PROVIDED DATA:
****************

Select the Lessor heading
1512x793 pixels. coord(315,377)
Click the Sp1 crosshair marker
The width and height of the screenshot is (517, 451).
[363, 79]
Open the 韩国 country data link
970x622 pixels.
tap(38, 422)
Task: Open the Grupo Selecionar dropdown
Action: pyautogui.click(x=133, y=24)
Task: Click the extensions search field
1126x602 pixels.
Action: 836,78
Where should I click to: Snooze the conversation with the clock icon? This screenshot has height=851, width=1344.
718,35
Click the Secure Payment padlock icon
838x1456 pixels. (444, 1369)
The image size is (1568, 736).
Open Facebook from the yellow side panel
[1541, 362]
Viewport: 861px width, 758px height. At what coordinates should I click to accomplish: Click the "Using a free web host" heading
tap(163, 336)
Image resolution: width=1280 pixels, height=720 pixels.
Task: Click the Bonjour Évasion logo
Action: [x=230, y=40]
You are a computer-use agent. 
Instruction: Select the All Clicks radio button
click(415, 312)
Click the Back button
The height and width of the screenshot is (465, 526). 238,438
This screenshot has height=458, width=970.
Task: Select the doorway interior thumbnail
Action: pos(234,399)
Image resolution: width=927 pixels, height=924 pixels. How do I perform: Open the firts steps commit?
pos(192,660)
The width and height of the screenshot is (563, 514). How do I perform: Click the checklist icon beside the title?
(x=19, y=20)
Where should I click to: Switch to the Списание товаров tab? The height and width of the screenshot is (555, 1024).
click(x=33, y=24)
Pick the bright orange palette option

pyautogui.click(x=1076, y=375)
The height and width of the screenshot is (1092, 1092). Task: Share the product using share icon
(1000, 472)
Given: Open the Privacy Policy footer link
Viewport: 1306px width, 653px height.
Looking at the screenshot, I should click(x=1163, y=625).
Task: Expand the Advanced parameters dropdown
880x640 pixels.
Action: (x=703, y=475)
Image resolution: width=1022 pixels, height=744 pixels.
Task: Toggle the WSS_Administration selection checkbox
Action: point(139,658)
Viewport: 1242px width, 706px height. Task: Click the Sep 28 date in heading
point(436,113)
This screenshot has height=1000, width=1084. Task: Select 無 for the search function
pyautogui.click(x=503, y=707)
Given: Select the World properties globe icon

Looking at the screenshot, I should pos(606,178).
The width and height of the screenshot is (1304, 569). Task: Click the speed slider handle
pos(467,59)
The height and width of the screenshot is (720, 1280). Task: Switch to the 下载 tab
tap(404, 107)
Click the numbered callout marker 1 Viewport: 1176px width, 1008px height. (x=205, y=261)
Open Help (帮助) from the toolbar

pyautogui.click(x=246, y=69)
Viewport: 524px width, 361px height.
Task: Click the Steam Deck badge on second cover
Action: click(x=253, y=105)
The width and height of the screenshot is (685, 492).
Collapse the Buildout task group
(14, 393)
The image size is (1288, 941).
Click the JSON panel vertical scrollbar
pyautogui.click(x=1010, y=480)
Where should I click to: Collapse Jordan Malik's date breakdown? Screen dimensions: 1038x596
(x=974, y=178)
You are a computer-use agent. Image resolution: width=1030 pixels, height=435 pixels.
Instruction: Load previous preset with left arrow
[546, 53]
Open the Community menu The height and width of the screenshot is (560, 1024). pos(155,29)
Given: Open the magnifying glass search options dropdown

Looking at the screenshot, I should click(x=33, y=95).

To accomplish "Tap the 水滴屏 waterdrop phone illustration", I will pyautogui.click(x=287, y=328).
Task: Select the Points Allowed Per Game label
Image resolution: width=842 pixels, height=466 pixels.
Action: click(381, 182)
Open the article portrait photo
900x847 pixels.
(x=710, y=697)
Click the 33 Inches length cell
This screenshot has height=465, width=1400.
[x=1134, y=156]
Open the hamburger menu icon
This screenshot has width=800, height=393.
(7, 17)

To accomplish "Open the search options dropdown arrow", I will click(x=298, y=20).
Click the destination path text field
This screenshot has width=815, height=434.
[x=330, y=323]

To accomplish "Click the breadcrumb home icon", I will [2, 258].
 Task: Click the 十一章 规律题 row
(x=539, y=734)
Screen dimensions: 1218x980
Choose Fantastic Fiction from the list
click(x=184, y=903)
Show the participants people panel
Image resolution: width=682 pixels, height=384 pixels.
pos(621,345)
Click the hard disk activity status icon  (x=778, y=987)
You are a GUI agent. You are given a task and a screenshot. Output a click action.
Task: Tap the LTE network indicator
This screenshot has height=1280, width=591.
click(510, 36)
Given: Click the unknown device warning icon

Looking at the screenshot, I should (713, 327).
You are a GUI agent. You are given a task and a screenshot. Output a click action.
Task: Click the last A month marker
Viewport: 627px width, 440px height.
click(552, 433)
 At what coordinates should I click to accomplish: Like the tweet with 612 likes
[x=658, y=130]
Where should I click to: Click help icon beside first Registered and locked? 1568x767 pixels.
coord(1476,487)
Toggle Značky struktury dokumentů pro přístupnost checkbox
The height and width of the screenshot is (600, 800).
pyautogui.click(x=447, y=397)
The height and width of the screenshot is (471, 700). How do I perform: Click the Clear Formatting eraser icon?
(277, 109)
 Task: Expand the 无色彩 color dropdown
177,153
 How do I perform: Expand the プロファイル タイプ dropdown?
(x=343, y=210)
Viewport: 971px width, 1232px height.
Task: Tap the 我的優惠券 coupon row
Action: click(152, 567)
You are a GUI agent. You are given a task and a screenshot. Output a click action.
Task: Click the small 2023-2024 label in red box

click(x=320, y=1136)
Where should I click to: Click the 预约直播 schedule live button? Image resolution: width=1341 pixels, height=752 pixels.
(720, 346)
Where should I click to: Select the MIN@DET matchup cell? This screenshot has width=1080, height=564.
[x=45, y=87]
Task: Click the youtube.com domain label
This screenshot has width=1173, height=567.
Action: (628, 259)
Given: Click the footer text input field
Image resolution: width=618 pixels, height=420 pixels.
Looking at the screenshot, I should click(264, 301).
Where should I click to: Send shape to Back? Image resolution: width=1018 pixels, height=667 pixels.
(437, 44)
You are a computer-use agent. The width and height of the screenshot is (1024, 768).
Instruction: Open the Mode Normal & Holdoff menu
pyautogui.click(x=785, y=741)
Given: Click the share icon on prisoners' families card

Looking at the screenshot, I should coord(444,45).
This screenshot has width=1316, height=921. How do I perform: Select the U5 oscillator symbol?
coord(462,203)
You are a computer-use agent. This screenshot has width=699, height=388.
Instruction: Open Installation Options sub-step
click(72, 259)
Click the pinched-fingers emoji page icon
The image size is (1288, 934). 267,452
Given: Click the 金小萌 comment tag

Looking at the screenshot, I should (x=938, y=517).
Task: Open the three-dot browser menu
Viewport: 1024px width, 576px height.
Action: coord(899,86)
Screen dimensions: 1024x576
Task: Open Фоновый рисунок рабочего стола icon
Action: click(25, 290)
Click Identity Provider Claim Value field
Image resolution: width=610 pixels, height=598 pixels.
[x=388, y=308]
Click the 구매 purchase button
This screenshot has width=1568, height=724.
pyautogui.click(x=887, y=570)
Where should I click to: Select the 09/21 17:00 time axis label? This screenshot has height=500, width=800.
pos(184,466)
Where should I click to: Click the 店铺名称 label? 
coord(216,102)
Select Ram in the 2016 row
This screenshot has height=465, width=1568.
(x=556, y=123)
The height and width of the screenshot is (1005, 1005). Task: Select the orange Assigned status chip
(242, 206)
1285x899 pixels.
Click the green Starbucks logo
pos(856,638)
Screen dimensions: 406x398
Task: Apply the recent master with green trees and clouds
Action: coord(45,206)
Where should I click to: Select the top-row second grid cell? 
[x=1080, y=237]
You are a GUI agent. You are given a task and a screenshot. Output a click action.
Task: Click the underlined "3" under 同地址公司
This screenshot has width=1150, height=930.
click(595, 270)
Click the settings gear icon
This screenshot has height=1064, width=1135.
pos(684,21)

****************

PROMPT: Each line of the records above that contains the word "field" should be counted; give the resulting number without further words.

RESPONSE TO THE TASK: 4